The above class, implemented using this syntax, looks like this:

ITableScanner debugTableScanner(Writer out) {
    receive open(Path filename) {
        out.writeln("contents of file " + filename);
    }

    while (receive onRecord(TableRecord record)) {
        if (!isNoise(record))
            out.writeln("  - " + record);
    }

    receive onEndOfFile(int status, Exception error) {
        if (status != OK)
            out.writeln("  * End of file status: " + status);
        if (error != null)
            error.printStackTrace(out);
    }

    receive close();
}

You would call debugTableScanner(myOut) instead of new DebugTableScanner(myOut) to create an instance.

Nice things about this:

  • The code appears in the same order that it'll execute at run time.
  • The code and its caller look the same. You could put the code side by side and see the method calls and receive statements line up.
  • No need to explicitly check the object state and throw IllegalStateException (or whatever) if stuff hasn't been called in the right order; the compiler can generate the checks.
  • You could create variables anywhere in the body, and they'll be accessible only to methods called later.
  • Similarly, there's no need to stick the Writer into a member variable. It's lexically scoped. (Yeah, lexical scoping is frequently the highlight of my day...)

Here's a funny real-world example of why my proposed syntax is nice. I had to modify the real-world version of this example to cope with errors.

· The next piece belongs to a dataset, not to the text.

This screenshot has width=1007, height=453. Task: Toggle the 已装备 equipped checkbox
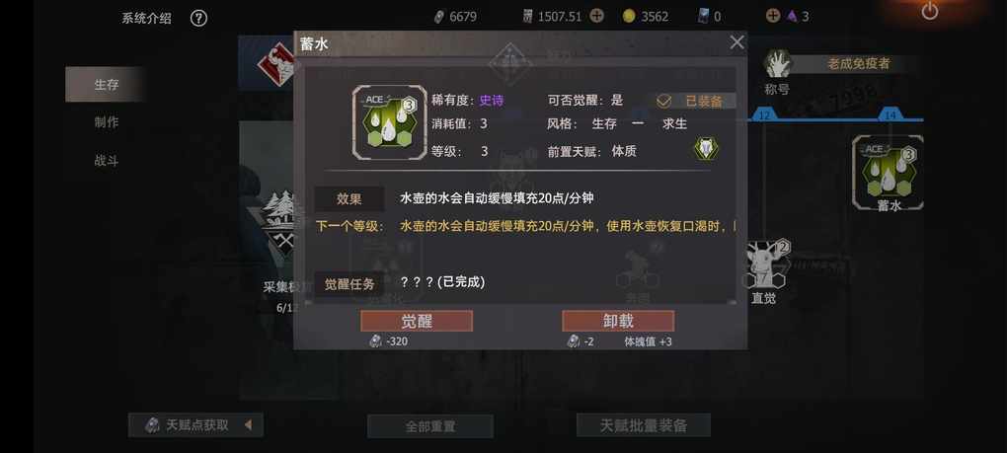(663, 102)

Here's what I ended up with:

class DebugTableScanner implements ITableScanner {
    public DebugTableScanner(Writer out) {
        m_out = out;
    }

    public void open(Path filename) {
        m_out.writeln("contents of file " + filename);
    }

    public void onRecord(TableRecord record) {
        try {
            if (!isNoise(record))
                m_out.writeln("  - " + record);
        } catch (Exception exc) {
            onError(exc);
            throw;
        }
    }

    public void onEndOfFile(int status, Exception error) {
        try {
            if (status != OK)
                m_out.writeln("  * End of file status: " + status);
            if (error != null)
                error.printStackTrace(m_out);
        } catch (Exception exc) {
            onError(exc);
            throw;
        }
    }

    public void close() {
    }

    private void onError(Exception exc) {
        reportError(
            new Exception(INTERNAL_ERROR_IN_SCANNER, exc));
    }

    private Writer m_out;
}

...and actually considerably worse, since I had code in close() which also had to be wrapped. In my proposed syntax, it would look like this, instead:

ITableScanner debugTableScanner(Writer out) {
    receive open(Path filename) {
        out.writeln("contents of file " + filename);
    }

    try {
        while (receive onRecord(TableRecord record)) {
            if (!isNoise(record))
                out.writeln("  - " + record);
        }

        receive onEndOfFile(int status, Exception error) {
            if (status != OK)
                out.writeln("  * End of file status: " + status);
            if (error != null)
                error.printStackTrace(out);
        }

        receive close();
    } catch (Exception exc) {
        reportError(
            new Exception(INTERNAL_ERROR_IN_SCANNER, exc));
        throw;
    }
}

2 comments:

Mattie said...

Off-topic request, but this post made me think of it: I'd like a Tumbolia review/consideration of http://www.codeworker.org/ if you deem it worth your time.

jto said...

It looks interesting. Synchronicity... I was just thinking about source-transforming JavaScript; I bet this could do it.